Over the next several
weeks months I will be writing about the recent ascendance of ideology in the United States and why it worries me. Specifically, I worry that the voting public’s generations-long desire to live in a peaceful, vibrant, financially feasible and pluralistic community is being slowly replaced with a willingness to abandon those same things in the name of ideological victory. Left unchecked, the best case scenario I see for the direction we are headed is a return to the very worst impulses and events of the 1960s; the worst case harkens back even further, to early 20th century Europe.
Some of the things I’ll be discussing will be things that ten years ago (Hell, five years ago) I’d have bet money on never seeing in my lifetime, each one ideologically driven: relatively mainstream “debates” on the moral virtues of slavery, calls for the torture of civilian crime suspects as well as enemy combatants, established political activists’ inability to draw the line between banning Ulysses and disallowing the trafficking of sexual pictures of minors without those minor’s knowledge or consent, and polls showing 40% of a major U.S. political party believing it will need to take up arms against the government and those on the other side of the political aisle within the next few years.
There are many reasons for this cultural shift, of course, not the least of which are the Internet and the challenges of selling advertising for a 24-hour news cycle. Indeed, one of the arguments I will be making is that many of those creating this trend toward social and political instability do so not out of ideological conviction but instead for that oldest of motives: person gain.
Before I start, I thought I’d take a moment to make some statements that I take as prima facie, but which I recognize many readers (and perhaps most) will not. Therefore it seems wise to get such arguments and clarifications out of the way upfront, so that later on we may avoid getting lost in the weeds.
Here are the statements I plan to take as “given”:
First Statement: There is no conservative political party in the United States today.

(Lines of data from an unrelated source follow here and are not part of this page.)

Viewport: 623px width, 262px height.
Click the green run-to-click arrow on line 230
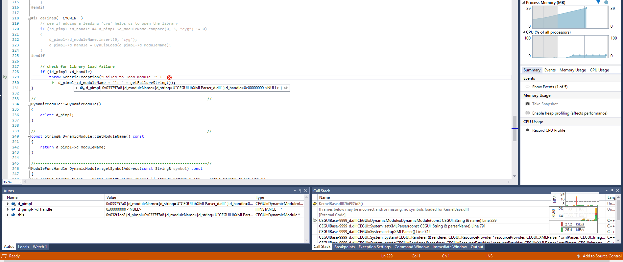(54, 83)
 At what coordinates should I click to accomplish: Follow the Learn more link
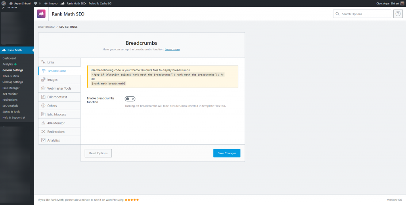(172, 49)
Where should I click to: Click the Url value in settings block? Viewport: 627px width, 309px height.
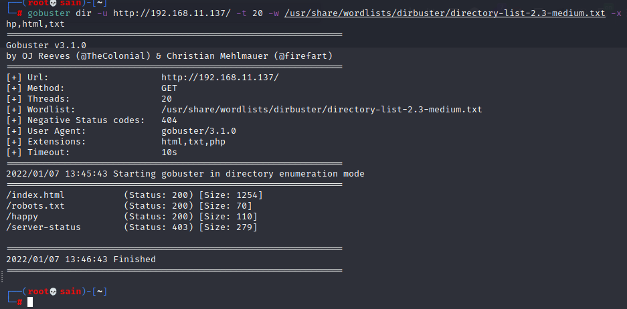click(220, 78)
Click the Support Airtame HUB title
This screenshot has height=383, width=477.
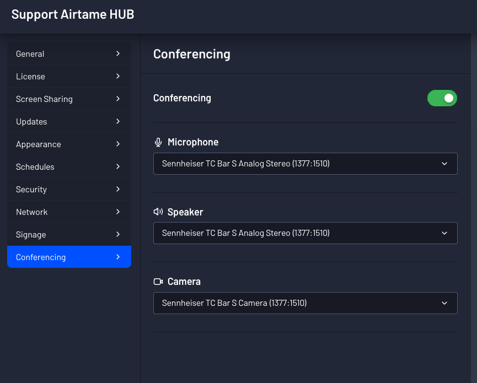click(x=73, y=14)
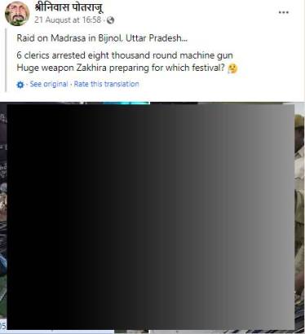
Task: Open the poster's profile picture
Action: (17, 14)
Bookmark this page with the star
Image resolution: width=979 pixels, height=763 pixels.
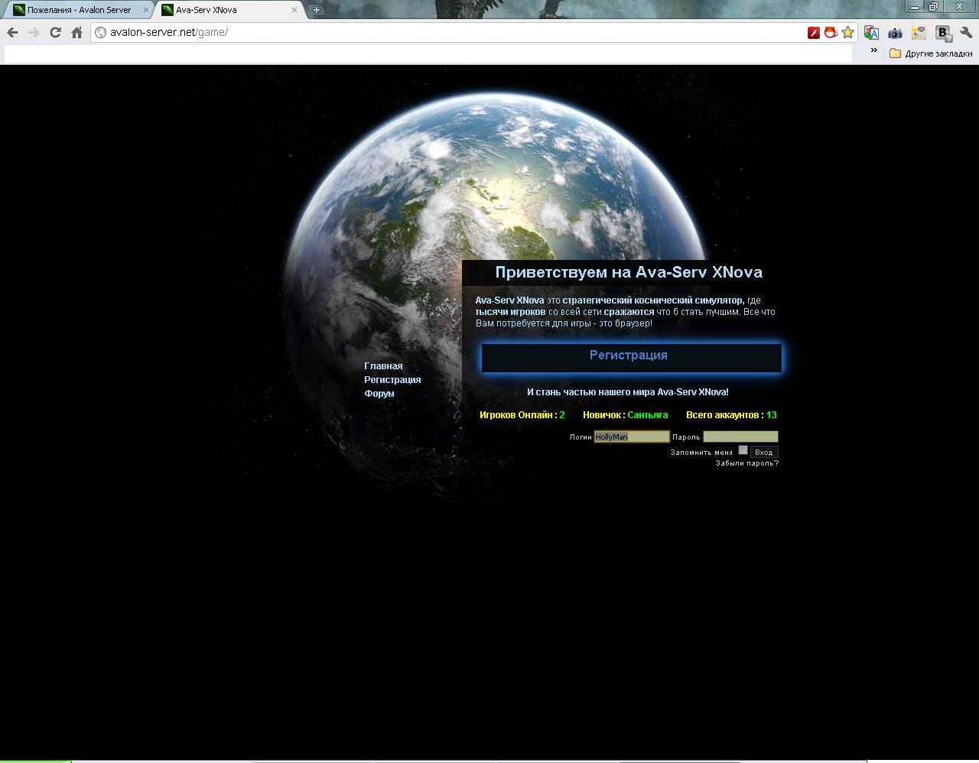[847, 32]
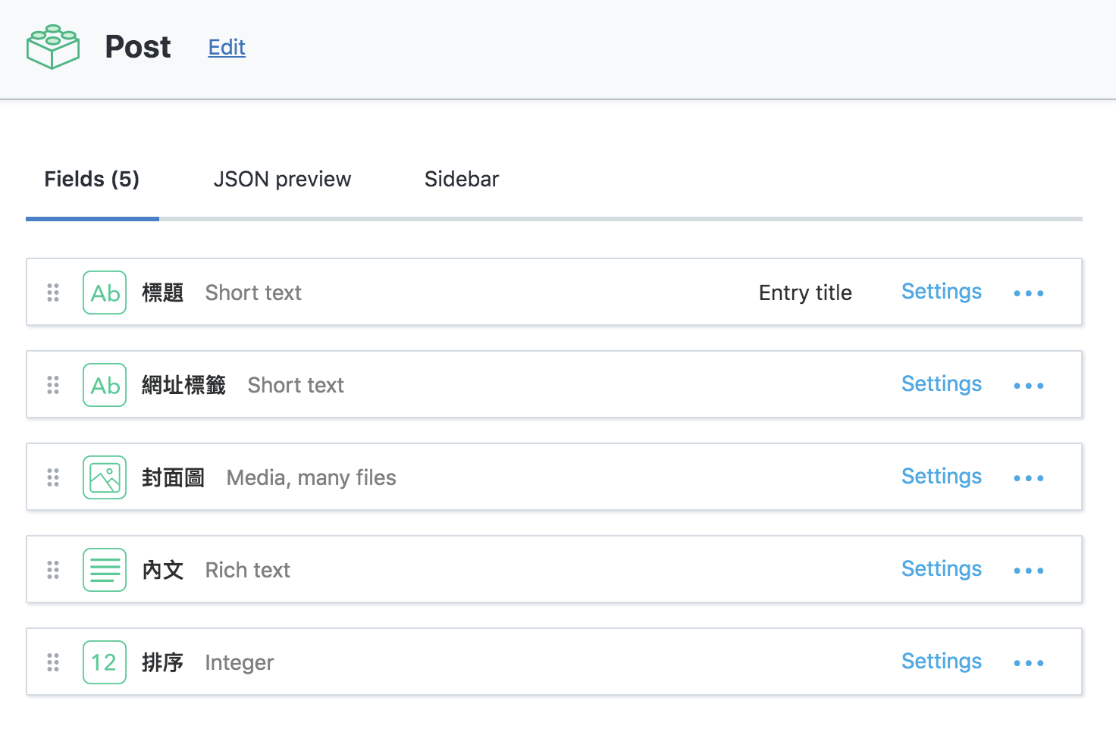Open the Sidebar tab
The image size is (1116, 729).
coord(461,180)
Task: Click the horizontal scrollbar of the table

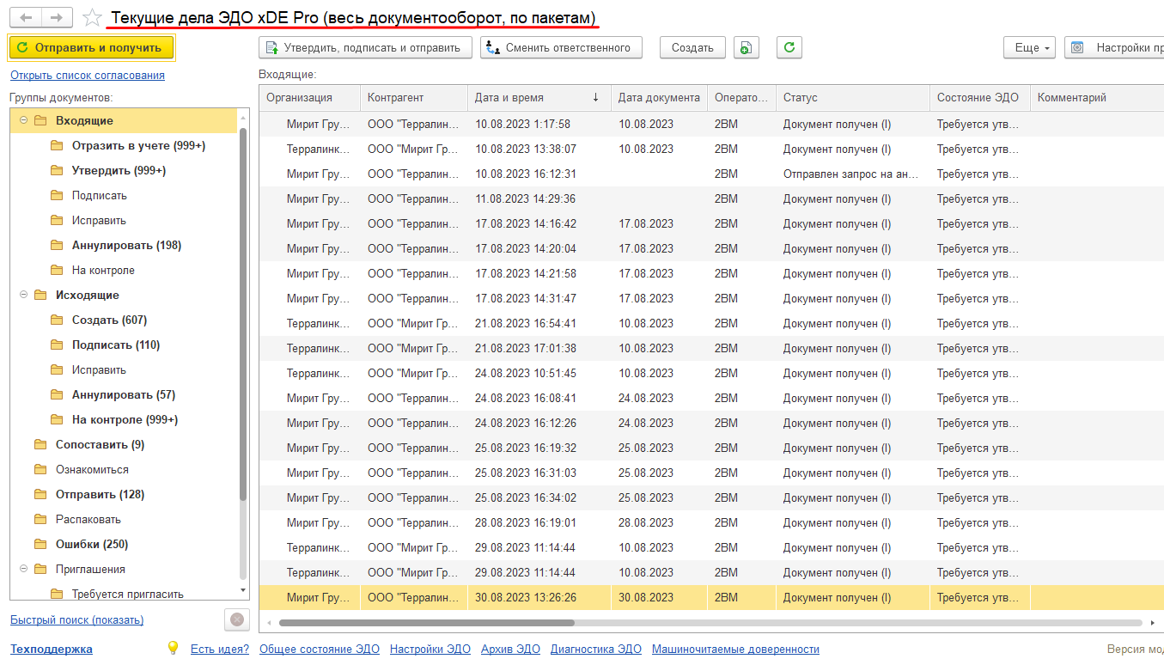Action: [427, 623]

Please note that I’m using the classic definition of conservatism that describes a coalition working to retain traditional institutions and the status quo; I am not using conservatism as a synonym for “whatever the GOP is talking about this week.” By this definition, the closest thing we have to a conservative party is the Democratic Party. I know I’m going to get a lot of pushback on this, so allow me to stake my case:
To be fair, today’s GOP certainly stands up for some status quo traditions. (Opposing same sex marriage is the most obvious example.) By and large, however, they oppose status quo traditions and institutions to a startling degree. Over the past four years, we have seen “conservatives” push for an abandonment of our entire monetary system, eliminating our public school system, dismantling the current system of collective bargaining, jettisoning the legal barrier between church and state, making the U.S. a “Christian nation,” disposing of social safety nets that have been with us for generations, declaring preemptive wars, blocking the building of houses of worship by fiat, allowing the government to review our personal emails without cause, jailing justices who decide political cases “incorrectly,” and allowing states to declare parts of federal law and the Constitution null and void at their own whim.
Any of these stances may (or may not) be a good idea; any of them may (or may not) create a better country if enacted. But not a single one is conservative according to the actual definition of that word. Indeed when taken collectively as a whole, movement conservatism’s agenda is the most radical this country has seen in generations.
Second Statement: Saying “the other side does it too” or “that’s a false equivalence” are primarily used as ways to avoid accountability.
I’m going to be going after most ideologies in the coming weeks, and I know these two statements will be used over and over as a way to keep blind spots blind.
Blue State Guy: That Bush was a war criminal.
Red State Guy: Obama does most of the same stuff Bush does!
Blue State Guy: Bush was way worse, so that’s a false equivalence!
In this example, RSG’s point about Obama and BSG’s statement that Bush and Obama are not the exact same people are each 100% correct. However, neither statement is being given in a way that is meant to advance the (really, really important) topic of what we should or shouldn’t allow in war; they’re being used to shut down that conversation in an effort to avoid unpleasant truths about their own team.
Third Statement: Despite what we like to tell ourselves, Americans of all ideologies are more similar to one another than they are dissimilar.
No explanation needed here, I would think. But if you pushed for one, I would fall back on my own personal axiom that states, “If you believe the difference between God-given freedom and evil, despotic tyranny lies somewhere between a 35% and a 37% marginal tax rate, you’ve lost all perspective.”
I look forward to hashing this out with you all over the coming weeks.